A cobra que mordeu o belo e o FMI

Médico sério, competente, respeitado e admirado pela dedicação aos pobres, José Ivo Cavalcanti – nosso tio Zezé – marcou tanto a cidade de Natal nos idos de quarenta e cinqüenta que virou nome de rua e até hoje seu túmulo é visitado por pessoas simples que depositam ex-votos por conta de curas milagrosas supostamente alcançadas. Nós o tínhamos como um ser superior, capaz de em poucos minutos de conversa tirar a vovó Neném da pior crise de não-sei-o-quê que a deixava prostrada, rezando alto e desesperada por causa da morte iminente.

Até que um dia, num sábado de carnaval, eis que ele surge, para surpresa geral, porta-estandarte de uma improvisada troça intitulada A cobra que mordeu o belo. O estandarte, uma cobra coral posta no formol, contida num frasco de vidro transparente dependurado numa vara. Tinha até hino, uma espécie de marchinha que falava qualquer coisa de um belo homem despertado para os prazeres da vida por uma dama encantadora e traiçoeira. Era a cobra que havia mordido o belo.

Passada a fuzarca, tio Zezé retornou ao seu terno de linho e à seriedade quase solene com que atendia seus pacientes, inclusive os sobrinhos menores aos quais aplicava como terapia um jejum severo de sete dias, quebrado apenas por uma canja de carne de sol, torradas e chá.

Aos nossos olhos de criança, uma frustração. Bem que gostaríamos de manter a imagem do folião, muito mais simpática do que a do médico.

Mutatis mutandis, é o caso atual do governo Lula em relação ao FMI. O acordo não foi renovado, ótimo. Uma decisão rica em significados. E em possibilidades. Afinal, livramo-nos de contratos que nos impediam de agir livremente conforme nossos próprios interesses. Já não somos prisioneiros de restrições ao uso de nossas reservas monetárias, nem devedores de taxas relativas à disponibilidade de recursos stand by. Mas falta o complemento, para que as coisas ganhem concretude e repercutam sobre a vida de cada um de nós.

Pois se não há mais a tutela do Fundo, mas permanece a orientação macroeconômica fiscalista, inibidora das atividades produtivas, tudo fica como estava.
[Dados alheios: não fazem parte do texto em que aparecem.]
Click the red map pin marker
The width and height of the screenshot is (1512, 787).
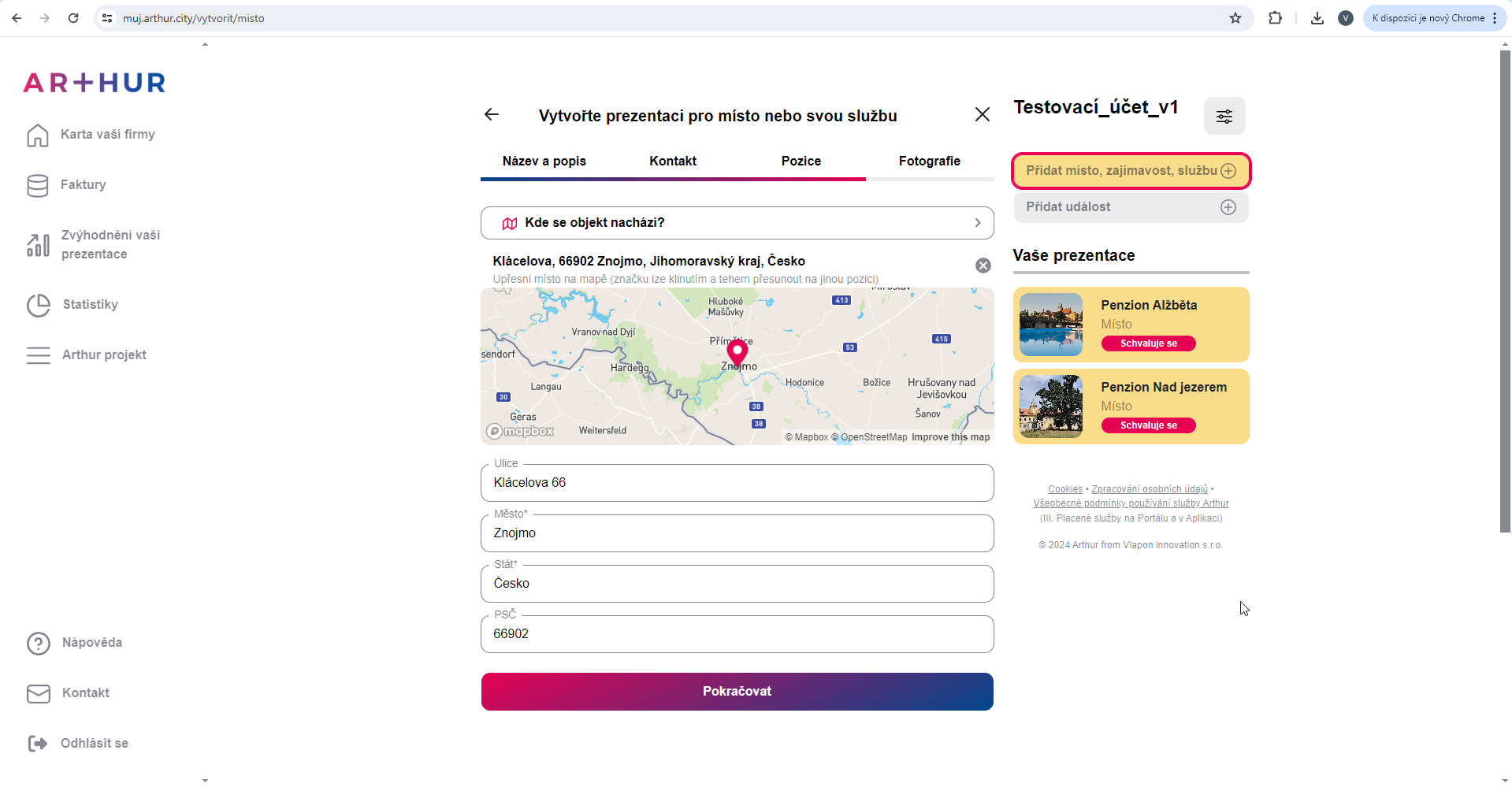pyautogui.click(x=737, y=351)
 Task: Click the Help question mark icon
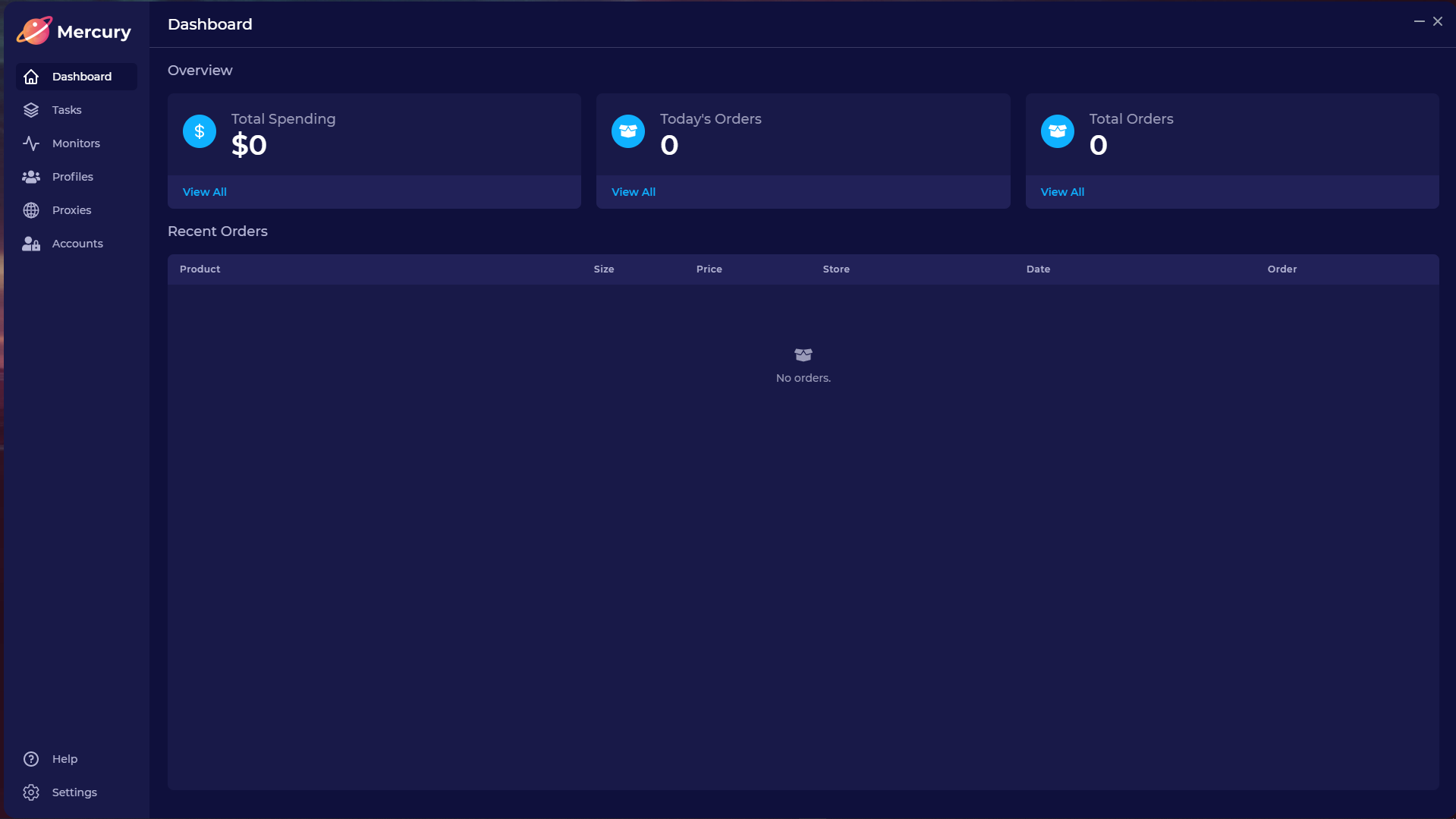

Basta ver o novo contingenciamento do Orçamento, que atingiu setores importantes da ação governamental – como segurança e saneamento – prenúncio, infelizmente, segundo alguns analistas, de um endurecimento maior ainda nas metas inflacionária e do superávit primário, com o fito de preservar a credibilidade junto a investidores estrangeiros. Do que resultaria enorme frustração - que nem a volta do tio Zezé à sua rotina depois do carnaval.